Après la faillite de la plantation en 1874, les chinois se reconvertissent dans le maraîchage et le colportage. Quelques-uns s’installent à Papeete et se lancent dans le commerce et l’artisanat. En 1876, le premier temple chinois est bâti et symbolise la naissance de la communauté chinoise. En 1897, on compte 322 chinois dans les E.F.O. (Etablissements Français de l’Océanie). Ils sont souvent en butte à l’hostilité des commerçant européens.

Liste de 50 commerçants chinois qui refusent les taxes coloniales en 1898

Deux périodes principales d’immigration chinoise ont lieu au début du XX° siècle : 1907-1914 puis 1921-1928. Plus de 5000 immigrés chinois dont 10% de femmes s’installent à Tahiti. Dans les années 1930, on estime qu’ils représentent le quart de la population des E.F.O. déclenchant des vagues de xénophobisme anti-chinois surtout liées à leur main-mise sur le commerce.

Depuis leur arrivée, l’administration coloniale choisit d’attribuer à chaque Chinois un numéro de matricule afin de pouvoir s’y retrouver face aux patronymes chinois qu’elle peine à comprendre et donc à orthographier. Les chinois continuent de signer en caractères chinois et de pratiquer leur langue dans les écoles chinoises.

Signature de A-HOUN n°436, perruquier à Papeete en 1886
Signature de A-PANG n°406, marchand à Papeete en 1886

Dans les années 1940, on estime que la communauté chinoise est composée de 91 « xiang » (souches familiales) comprenant chacunes plusieurs familles. Ces « xiang » sont le support principal utilisé par les généalogistes de la communauté chinoise.

Longtemps repliée sur elle-même, la communauté chinoise s’intègre peu à peu à la société polynésienne par des mariages inter-ethniques, par l’adoption d’une religion chrétienne, l’intégration des écoles françaises…

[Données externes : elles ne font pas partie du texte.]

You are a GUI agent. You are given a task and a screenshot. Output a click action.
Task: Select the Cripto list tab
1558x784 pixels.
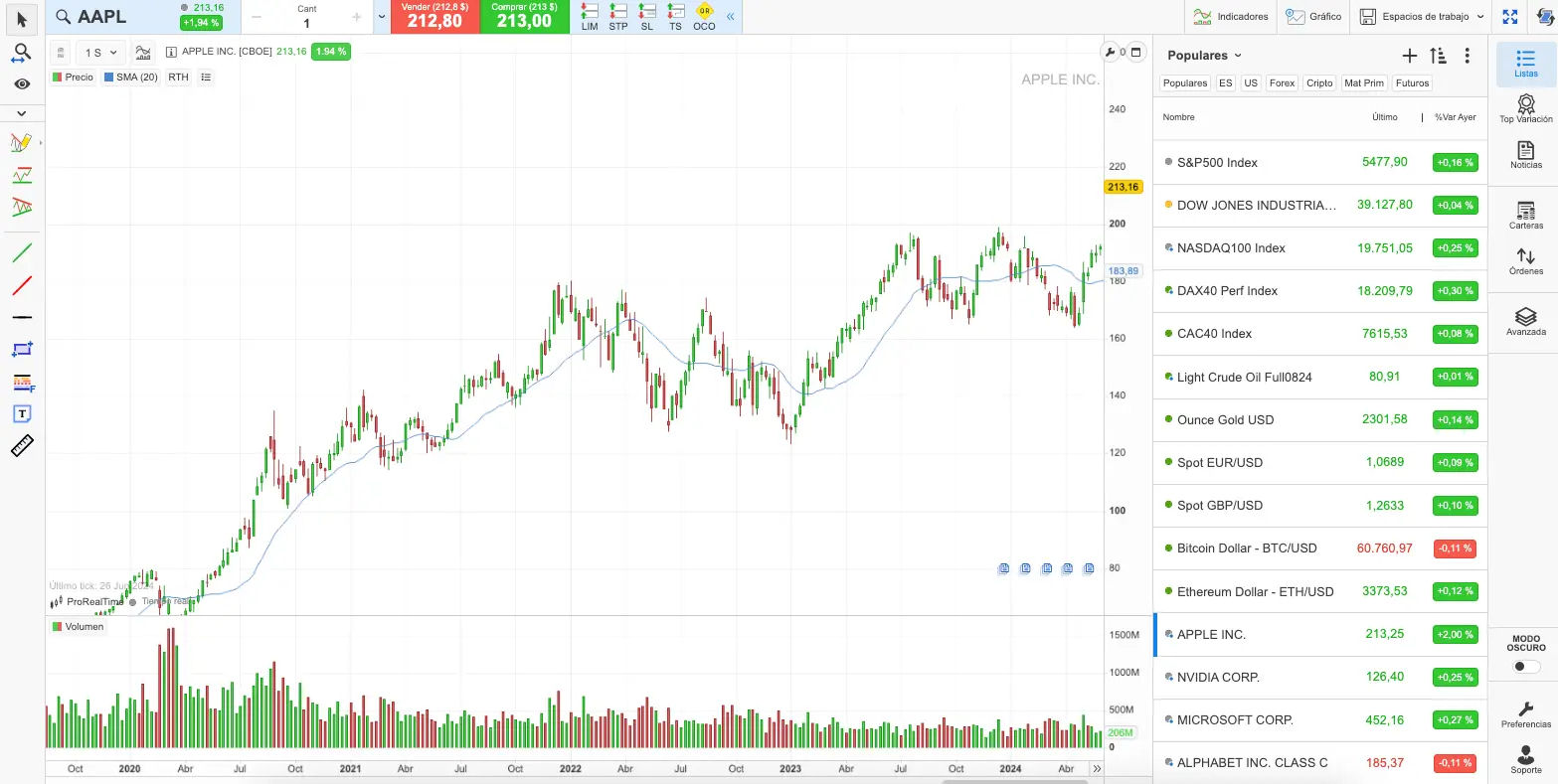pyautogui.click(x=1319, y=83)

Il faut attendre la loi du 9 janvier 1973 pour que tout Chinois né en Polynésie française ou y résidant, obtienne la nationalité française. Beaucoup d’entre eux choisissent de franciser leur nom chinois à cette occasion. Ce phénomène a conduit des membres d’une même fratrie à adopter un nom de famille différent. Les frères et soeurs WONG sont devenus BEAUMONT, VONS.. ou restés WONG. Ce qui ajoute une particularité à connaître dans les recherches généalogiques.